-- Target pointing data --
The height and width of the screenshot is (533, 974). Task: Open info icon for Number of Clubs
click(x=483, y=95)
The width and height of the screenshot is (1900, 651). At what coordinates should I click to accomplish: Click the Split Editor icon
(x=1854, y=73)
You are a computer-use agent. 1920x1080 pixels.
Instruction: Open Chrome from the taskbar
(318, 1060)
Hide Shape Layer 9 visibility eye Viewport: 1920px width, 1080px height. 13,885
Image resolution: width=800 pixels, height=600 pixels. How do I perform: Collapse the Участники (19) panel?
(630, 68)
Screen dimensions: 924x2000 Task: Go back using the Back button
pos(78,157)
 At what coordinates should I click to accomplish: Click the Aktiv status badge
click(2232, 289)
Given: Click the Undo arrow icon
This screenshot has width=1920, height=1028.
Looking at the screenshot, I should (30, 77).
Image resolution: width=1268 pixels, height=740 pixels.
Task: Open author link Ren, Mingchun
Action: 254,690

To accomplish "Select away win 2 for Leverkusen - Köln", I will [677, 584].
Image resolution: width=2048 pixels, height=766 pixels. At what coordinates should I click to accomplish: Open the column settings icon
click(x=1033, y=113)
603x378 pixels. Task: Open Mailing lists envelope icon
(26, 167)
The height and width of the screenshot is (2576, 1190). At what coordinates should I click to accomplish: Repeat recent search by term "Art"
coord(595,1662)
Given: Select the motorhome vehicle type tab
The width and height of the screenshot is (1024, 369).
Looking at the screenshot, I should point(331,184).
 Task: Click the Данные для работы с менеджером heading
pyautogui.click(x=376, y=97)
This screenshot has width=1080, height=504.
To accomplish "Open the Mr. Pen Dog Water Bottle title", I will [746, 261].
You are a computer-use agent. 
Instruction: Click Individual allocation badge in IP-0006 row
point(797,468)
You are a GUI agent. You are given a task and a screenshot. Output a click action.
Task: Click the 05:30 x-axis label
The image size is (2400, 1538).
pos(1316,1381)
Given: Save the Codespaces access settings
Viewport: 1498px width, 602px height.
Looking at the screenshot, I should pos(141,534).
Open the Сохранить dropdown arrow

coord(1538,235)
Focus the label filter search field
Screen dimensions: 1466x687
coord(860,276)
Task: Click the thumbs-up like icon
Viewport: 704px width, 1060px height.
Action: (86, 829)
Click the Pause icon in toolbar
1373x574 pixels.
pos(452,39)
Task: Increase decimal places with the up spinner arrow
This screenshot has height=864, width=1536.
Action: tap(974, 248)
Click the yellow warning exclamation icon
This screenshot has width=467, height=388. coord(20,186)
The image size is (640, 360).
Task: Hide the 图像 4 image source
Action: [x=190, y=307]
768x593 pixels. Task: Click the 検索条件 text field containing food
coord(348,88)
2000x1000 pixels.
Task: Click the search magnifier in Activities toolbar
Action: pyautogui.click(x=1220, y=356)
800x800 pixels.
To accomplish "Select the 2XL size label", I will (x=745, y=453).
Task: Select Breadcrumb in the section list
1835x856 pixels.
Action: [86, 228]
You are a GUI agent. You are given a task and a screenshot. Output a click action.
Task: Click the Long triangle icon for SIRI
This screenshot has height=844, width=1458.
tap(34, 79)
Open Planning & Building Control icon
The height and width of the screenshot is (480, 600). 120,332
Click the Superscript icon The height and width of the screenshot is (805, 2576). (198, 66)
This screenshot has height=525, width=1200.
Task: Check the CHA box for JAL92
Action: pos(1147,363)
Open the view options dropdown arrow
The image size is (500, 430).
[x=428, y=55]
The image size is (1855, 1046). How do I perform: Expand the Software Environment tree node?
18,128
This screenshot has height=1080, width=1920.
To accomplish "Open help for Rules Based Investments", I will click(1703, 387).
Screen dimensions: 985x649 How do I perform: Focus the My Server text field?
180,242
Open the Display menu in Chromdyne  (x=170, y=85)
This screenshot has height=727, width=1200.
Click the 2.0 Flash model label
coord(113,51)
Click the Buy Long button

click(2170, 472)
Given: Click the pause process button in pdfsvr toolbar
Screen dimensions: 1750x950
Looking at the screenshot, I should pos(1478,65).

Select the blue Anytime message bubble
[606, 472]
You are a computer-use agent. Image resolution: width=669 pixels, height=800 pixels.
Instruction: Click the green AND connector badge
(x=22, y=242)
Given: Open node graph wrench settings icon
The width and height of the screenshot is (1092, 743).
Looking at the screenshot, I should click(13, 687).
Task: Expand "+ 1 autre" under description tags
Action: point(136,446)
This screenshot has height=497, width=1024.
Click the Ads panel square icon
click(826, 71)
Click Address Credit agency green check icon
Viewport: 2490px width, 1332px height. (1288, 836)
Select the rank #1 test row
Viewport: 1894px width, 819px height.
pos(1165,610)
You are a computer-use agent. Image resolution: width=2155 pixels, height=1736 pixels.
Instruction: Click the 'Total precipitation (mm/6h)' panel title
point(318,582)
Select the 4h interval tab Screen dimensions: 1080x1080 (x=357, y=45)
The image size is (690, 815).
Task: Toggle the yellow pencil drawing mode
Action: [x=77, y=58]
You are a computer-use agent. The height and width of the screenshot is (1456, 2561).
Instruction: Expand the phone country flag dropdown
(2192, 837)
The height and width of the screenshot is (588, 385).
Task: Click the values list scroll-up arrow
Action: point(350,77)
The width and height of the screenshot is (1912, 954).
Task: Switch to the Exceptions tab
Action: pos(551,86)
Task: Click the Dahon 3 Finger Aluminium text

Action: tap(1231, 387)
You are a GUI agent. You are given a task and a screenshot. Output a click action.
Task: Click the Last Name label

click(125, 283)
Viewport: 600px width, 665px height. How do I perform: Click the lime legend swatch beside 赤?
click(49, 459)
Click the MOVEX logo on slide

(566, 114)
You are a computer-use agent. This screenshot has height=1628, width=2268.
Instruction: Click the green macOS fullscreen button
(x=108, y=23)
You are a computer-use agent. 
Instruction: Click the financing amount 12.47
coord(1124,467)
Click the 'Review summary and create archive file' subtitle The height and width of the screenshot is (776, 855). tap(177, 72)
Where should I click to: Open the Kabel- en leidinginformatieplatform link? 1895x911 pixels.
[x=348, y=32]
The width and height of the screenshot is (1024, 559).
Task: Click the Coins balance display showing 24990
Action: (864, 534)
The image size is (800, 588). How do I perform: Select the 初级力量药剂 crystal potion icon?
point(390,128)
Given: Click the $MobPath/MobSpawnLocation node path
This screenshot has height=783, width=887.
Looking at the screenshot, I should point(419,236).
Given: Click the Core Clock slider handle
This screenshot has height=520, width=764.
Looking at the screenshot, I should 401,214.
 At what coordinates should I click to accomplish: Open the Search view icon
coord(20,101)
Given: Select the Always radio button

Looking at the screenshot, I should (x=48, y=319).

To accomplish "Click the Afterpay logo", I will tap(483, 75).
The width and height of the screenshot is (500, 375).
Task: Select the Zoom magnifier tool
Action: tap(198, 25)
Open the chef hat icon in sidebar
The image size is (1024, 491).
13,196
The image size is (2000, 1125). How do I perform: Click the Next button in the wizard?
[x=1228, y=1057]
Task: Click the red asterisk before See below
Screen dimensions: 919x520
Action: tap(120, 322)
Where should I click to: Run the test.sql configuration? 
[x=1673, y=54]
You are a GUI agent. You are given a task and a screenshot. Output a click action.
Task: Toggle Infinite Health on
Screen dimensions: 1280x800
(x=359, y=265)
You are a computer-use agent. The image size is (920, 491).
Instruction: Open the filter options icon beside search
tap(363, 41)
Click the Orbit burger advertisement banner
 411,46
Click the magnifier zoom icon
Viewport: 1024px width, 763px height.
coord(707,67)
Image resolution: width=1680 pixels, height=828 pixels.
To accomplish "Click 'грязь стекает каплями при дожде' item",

-- Exercise aim --
Retype, with no changes, the lines starting with the line that contains "800x800 pixels." and going on through the line that contains "Action: [x=77, y=58]".

-- Solution for this exercise --
800x800 pixels.
To accomplish "Select the 2XL size label", I will (x=745, y=453).
Task: Select Breadcrumb in the section list
1835x856 pixels.
Action: [86, 228]
You are a GUI agent. You are given a task and a screenshot. Output a click action.
Task: Click the Long triangle icon for SIRI
This screenshot has height=844, width=1458.
tap(34, 79)
Open Planning & Building Control icon
The height and width of the screenshot is (480, 600). 120,332
Click the Superscript icon The height and width of the screenshot is (805, 2576). (198, 66)
This screenshot has height=525, width=1200.
Task: Check the CHA box for JAL92
Action: pos(1147,363)
Open the view options dropdown arrow
The image size is (500, 430).
[x=428, y=55]
The image size is (1855, 1046). How do I perform: Expand the Software Environment tree node?
18,128
This screenshot has height=1080, width=1920.
To accomplish "Open help for Rules Based Investments", I will click(1703, 387).
Screen dimensions: 985x649 How do I perform: Focus the My Server text field?
180,242
Open the Display menu in Chromdyne  (x=170, y=85)
This screenshot has height=727, width=1200.
Click the 2.0 Flash model label
coord(113,51)
Click the Buy Long button

click(2170, 472)
Given: Click the pause process button in pdfsvr toolbar
Screen dimensions: 1750x950
Looking at the screenshot, I should pos(1478,65).

Select the blue Anytime message bubble
[606, 472]
You are a computer-use agent. Image resolution: width=669 pixels, height=800 pixels.
Instruction: Click the green AND connector badge
(x=22, y=242)
Given: Open node graph wrench settings icon
The width and height of the screenshot is (1092, 743).
Looking at the screenshot, I should click(13, 687).
Task: Expand "+ 1 autre" under description tags
Action: point(136,446)
This screenshot has height=497, width=1024.
Click the Ads panel square icon
click(826, 71)
Click Address Credit agency green check icon
Viewport: 2490px width, 1332px height. (1288, 836)
Select the rank #1 test row
Viewport: 1894px width, 819px height.
pos(1165,610)
You are a computer-use agent. Image resolution: width=2155 pixels, height=1736 pixels.
Instruction: Click the 'Total precipitation (mm/6h)' panel title
point(318,582)
Select the 4h interval tab Screen dimensions: 1080x1080 (x=357, y=45)
The image size is (690, 815).
Task: Toggle the yellow pencil drawing mode
Action: [x=77, y=58]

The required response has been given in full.